Monsieur le président, mesdames, messieurs les sénateurs, la vie à la campagne suppose d’accepter quelques nuisances. Rien ne serait plus illusoire que de céder à une vision bucolique ou fantasmée d’une ruralité paisible, aphone et inodore. Nos territoires ruraux ne sont pas seulement des paysages. Ce sont aussi des sons, des odeurs, des activités et des pratiques qui font partie de notre patrimoine.
Les néoruraux n’y sont pas toujours habitués. Le phénomène ne date pas d’aujourd’hui. Dans Le S ous-préfet aux champs, nouvelle du recueil Lettres de mon moulin, Alphonse Daudet dépeint un sous-préfet qui se laisse perturber dans son travail par le chant des cigales et l’odeur des violettes.
Ces sonorités et ces senteurs bien agréables sont parfois dénoncées comme des nuisances. Les vocalises d’un coq au timbre un peu trop puissant, le tintement de cloches un peu trop fréquent, tout devient prétexte à des actions en justice.
Soyons cependant nuancés, ces conflits ne sont pas aussi fréquents qu’on pourrait le croire. La presse en donne un écho particulier : souvent, le cas soumis au juge n’est pas aussi caricatural que le laisse penser la manière dont il est présenté au public. Je n’oppose pas les méchants néoruraux aux gentils ruraux. Il n’y a pas, d’un côté, les procéduriers insensibles aux charmes de la campagne et, de l’autre, les victimes de recours abusifs et intempestifs.
Pour autant, ces conflits de voisinage existent et se développent. Vous écrivez d’ailleurs, monsieur le rapporteur, que les élus locaux que vous avez auditionnés vous ont fait part de leur sentiment d’un accroissement des sollicitations ou interpellations sur ces sujets. Selon eux, on leur demande parfois de jouer un rôle de médiateur qui est loin d’être évident.
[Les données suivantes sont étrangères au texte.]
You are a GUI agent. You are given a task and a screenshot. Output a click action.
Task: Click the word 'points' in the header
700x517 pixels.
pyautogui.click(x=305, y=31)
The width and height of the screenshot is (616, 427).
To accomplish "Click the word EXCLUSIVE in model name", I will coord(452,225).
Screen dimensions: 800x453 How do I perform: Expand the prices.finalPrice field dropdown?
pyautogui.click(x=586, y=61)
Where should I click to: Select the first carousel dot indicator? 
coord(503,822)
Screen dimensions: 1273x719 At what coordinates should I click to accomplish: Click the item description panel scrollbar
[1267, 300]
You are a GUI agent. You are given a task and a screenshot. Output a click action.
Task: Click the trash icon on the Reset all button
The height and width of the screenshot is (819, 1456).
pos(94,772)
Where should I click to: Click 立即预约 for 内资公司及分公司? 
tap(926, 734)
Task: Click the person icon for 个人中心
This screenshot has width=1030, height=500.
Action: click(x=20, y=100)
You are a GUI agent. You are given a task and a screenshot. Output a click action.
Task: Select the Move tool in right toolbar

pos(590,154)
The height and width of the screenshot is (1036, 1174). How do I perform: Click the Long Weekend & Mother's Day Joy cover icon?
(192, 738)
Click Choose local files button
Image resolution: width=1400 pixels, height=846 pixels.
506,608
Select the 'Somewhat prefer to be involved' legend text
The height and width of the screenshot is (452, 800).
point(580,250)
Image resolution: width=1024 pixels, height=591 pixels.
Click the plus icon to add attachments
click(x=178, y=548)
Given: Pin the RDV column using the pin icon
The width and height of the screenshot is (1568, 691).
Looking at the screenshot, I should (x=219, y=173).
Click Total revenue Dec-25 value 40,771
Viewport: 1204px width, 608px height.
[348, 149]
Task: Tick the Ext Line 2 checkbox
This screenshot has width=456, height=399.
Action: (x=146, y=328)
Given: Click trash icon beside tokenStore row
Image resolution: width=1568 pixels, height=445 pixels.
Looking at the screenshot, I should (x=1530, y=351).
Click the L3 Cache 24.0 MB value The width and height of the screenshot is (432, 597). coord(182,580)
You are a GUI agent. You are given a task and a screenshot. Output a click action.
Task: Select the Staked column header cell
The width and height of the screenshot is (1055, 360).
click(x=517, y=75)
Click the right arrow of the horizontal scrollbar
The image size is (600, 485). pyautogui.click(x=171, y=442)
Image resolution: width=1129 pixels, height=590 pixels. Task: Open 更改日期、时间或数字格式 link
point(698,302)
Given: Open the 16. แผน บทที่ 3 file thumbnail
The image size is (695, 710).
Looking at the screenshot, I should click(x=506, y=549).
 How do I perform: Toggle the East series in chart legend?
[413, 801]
J’en profite pour souligner la qualité de votre rapport et l’important travail de recherche jurisprudentielle que vous avez fourni pour nourrir vos travaux.
Vous soulignez à juste titre que la reconnaissance des sons et odeurs des territoires ruraux doit permettre de désamorcer en amont les contentieux de voisinage. Tel est l’objet de cette proposition de loi qui est, pour moi, une bonne proposition de loi de défense de la ruralité.
Je suis donc particulièrement heureux, aujourd’hui, en ma qualité de secrétaire d’État à la ruralité, de représenter le Gouvernement et de donner un avis favorable à l’adoption de cette proposition de loi.
Je me félicite d’ailleurs que la commission de la culture, de l’éducation et de la communication ait adopté sans modification et à l’unanimité cette proposition de loi.
Eu égard au temps qui nous est imparti, je ne me livrerai pas à l’exégèse de ce texte. Je me contenterai de remercier le Sénat et de saluer le groupe de l’Union Centriste d’avoir fait inscrire à l’ordre du jour cette proposition de loi du député Pierre Morel-À-L’Huissier, qui connaît bien ces questions.
Je ne doute pas de l’adoption de ce texte. C’est un signal important qui sera envoyé au monde rural. Il sera apprécié à sa juste mesure.